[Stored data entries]
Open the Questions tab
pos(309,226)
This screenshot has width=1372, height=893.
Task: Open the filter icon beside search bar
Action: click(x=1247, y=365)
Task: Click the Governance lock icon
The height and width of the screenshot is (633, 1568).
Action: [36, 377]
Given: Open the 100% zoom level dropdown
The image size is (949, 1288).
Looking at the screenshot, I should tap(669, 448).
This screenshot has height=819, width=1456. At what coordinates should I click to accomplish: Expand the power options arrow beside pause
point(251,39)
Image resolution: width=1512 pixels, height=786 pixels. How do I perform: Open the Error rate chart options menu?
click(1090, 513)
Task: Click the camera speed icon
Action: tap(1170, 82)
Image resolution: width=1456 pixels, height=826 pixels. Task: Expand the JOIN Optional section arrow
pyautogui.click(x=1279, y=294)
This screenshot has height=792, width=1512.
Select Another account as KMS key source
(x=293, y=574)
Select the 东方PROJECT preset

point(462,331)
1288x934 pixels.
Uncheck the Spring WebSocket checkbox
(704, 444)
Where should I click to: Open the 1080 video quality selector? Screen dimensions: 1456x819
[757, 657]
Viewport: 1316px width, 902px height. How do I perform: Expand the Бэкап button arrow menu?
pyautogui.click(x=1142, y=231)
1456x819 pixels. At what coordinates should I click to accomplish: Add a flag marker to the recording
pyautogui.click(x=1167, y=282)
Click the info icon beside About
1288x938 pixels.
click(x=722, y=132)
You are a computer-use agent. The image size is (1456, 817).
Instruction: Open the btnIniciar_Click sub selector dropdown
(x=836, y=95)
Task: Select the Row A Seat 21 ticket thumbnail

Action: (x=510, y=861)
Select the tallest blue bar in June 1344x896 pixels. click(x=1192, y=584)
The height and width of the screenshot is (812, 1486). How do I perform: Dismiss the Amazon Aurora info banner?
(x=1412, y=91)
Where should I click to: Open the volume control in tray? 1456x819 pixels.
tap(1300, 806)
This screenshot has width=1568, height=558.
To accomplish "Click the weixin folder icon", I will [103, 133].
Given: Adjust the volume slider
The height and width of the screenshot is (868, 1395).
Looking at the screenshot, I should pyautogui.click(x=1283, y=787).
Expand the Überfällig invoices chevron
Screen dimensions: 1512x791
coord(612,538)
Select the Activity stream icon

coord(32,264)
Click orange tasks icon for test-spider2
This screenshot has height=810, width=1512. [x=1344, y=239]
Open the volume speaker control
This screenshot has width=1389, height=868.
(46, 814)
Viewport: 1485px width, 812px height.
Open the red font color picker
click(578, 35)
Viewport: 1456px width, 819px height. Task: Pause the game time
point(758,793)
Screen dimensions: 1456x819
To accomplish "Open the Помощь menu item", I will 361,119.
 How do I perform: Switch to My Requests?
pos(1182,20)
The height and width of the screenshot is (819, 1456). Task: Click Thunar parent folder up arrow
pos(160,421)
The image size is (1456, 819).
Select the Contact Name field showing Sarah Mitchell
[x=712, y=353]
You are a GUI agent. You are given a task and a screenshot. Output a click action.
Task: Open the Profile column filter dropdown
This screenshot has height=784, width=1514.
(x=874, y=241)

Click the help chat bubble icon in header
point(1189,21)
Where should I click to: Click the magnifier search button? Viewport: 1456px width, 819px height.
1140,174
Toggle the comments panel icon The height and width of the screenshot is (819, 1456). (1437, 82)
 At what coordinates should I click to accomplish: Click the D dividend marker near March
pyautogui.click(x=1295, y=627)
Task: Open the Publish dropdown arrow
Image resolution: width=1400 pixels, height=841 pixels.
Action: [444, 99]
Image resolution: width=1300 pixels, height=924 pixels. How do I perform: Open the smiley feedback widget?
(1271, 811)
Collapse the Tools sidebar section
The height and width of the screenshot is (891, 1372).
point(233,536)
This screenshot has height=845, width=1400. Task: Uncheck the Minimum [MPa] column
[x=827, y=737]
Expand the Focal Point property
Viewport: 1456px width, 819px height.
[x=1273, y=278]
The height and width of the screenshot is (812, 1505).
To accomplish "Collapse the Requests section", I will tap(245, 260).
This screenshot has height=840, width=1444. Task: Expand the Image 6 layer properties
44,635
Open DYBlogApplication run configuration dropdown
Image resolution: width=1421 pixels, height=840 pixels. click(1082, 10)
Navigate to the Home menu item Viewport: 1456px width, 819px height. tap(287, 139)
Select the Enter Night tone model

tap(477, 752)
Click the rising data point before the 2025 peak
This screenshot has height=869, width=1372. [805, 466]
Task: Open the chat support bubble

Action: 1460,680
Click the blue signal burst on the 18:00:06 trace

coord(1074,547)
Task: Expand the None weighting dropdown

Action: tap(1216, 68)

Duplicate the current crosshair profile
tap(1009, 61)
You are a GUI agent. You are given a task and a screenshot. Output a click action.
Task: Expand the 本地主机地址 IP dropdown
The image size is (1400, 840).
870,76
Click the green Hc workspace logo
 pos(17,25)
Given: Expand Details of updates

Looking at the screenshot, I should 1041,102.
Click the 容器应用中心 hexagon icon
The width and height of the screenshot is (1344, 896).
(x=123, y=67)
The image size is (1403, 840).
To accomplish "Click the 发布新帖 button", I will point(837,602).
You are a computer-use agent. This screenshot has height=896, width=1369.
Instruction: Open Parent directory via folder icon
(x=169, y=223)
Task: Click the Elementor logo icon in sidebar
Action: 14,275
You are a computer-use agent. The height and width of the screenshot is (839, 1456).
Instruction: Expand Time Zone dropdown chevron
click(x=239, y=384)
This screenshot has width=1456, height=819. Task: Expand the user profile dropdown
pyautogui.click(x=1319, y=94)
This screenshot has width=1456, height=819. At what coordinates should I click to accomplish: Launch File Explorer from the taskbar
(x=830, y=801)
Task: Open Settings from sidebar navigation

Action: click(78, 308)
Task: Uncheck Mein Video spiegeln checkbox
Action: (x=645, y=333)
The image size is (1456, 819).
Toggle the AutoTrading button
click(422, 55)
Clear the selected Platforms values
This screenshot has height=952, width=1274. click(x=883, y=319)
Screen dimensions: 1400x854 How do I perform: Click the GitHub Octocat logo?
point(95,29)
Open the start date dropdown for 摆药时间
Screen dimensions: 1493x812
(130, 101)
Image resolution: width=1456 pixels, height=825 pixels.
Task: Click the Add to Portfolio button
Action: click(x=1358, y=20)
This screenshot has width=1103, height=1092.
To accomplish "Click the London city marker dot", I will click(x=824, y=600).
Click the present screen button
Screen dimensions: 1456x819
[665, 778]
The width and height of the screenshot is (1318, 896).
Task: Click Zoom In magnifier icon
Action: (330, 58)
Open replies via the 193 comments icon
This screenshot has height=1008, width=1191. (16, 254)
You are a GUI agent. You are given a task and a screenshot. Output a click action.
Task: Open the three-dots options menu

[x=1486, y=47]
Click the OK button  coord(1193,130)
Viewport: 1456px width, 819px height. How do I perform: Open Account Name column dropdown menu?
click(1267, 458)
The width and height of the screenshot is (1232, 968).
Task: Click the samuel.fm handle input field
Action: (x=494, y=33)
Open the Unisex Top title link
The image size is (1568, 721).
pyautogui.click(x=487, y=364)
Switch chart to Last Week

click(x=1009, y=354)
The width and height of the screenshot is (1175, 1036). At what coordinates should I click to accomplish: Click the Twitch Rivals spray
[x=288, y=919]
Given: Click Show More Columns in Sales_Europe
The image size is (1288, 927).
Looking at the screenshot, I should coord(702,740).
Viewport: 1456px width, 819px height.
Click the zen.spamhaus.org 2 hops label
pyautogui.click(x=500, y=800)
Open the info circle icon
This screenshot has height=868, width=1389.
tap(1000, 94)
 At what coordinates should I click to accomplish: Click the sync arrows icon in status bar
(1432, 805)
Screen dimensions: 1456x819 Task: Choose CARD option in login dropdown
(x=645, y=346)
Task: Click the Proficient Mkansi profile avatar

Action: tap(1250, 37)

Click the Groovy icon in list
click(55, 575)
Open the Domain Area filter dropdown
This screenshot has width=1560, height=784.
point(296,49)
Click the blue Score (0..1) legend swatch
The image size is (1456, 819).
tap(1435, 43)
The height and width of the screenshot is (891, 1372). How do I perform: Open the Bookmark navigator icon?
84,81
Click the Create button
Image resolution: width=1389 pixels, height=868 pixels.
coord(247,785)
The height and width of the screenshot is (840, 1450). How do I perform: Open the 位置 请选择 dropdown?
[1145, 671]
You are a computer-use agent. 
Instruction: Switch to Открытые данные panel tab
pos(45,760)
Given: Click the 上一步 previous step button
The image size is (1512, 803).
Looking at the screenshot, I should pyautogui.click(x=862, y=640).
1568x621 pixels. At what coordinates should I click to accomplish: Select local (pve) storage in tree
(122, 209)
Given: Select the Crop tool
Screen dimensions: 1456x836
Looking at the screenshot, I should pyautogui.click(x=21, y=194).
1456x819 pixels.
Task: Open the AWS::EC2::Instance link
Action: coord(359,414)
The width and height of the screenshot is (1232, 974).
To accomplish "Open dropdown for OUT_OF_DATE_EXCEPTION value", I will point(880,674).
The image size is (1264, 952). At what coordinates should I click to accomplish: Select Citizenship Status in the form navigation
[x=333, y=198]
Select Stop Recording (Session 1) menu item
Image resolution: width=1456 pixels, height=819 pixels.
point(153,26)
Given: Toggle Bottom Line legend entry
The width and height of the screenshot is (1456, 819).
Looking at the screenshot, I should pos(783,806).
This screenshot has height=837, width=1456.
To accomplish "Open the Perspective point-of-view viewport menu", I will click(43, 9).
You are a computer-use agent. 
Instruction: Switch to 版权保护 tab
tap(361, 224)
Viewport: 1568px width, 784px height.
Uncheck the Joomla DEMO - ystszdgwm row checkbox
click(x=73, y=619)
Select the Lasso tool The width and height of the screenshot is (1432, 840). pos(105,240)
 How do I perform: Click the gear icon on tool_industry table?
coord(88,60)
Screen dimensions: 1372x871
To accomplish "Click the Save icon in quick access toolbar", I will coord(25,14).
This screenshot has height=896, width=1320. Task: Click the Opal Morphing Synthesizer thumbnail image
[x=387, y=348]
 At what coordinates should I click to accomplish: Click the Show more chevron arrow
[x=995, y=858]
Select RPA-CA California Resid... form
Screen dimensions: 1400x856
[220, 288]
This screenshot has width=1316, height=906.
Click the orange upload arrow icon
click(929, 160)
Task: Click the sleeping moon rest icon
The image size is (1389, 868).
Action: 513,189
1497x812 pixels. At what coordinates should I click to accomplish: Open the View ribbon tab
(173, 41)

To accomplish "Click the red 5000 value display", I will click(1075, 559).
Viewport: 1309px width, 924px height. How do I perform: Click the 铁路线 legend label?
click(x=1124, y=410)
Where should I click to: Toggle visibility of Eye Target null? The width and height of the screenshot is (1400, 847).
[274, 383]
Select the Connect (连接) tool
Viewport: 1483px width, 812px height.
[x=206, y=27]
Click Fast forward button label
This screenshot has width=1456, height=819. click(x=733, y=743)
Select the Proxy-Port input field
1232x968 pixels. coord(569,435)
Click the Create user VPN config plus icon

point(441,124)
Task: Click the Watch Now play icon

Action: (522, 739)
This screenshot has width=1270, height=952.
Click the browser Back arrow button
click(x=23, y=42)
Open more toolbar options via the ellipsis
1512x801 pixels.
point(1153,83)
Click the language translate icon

## Task requirements
Please give an exact copy of the lines above, beginning with the line containing "Where should I click to: Click" and running through the line containing "Expand the Focal Point property", and of no other lines.

## Written response
Where should I click to: Click the magnifier search button? Viewport: 1456px width, 819px height.
1140,174
Toggle the comments panel icon The height and width of the screenshot is (819, 1456). (1437, 82)
 At what coordinates should I click to accomplish: Click the D dividend marker near March
pyautogui.click(x=1295, y=627)
Task: Open the Publish dropdown arrow
Image resolution: width=1400 pixels, height=841 pixels.
Action: [444, 99]
Image resolution: width=1300 pixels, height=924 pixels. How do I perform: Open the smiley feedback widget?
(1271, 811)
Collapse the Tools sidebar section
The height and width of the screenshot is (891, 1372).
point(233,536)
This screenshot has height=845, width=1400. Task: Uncheck the Minimum [MPa] column
[x=827, y=737]
Expand the Focal Point property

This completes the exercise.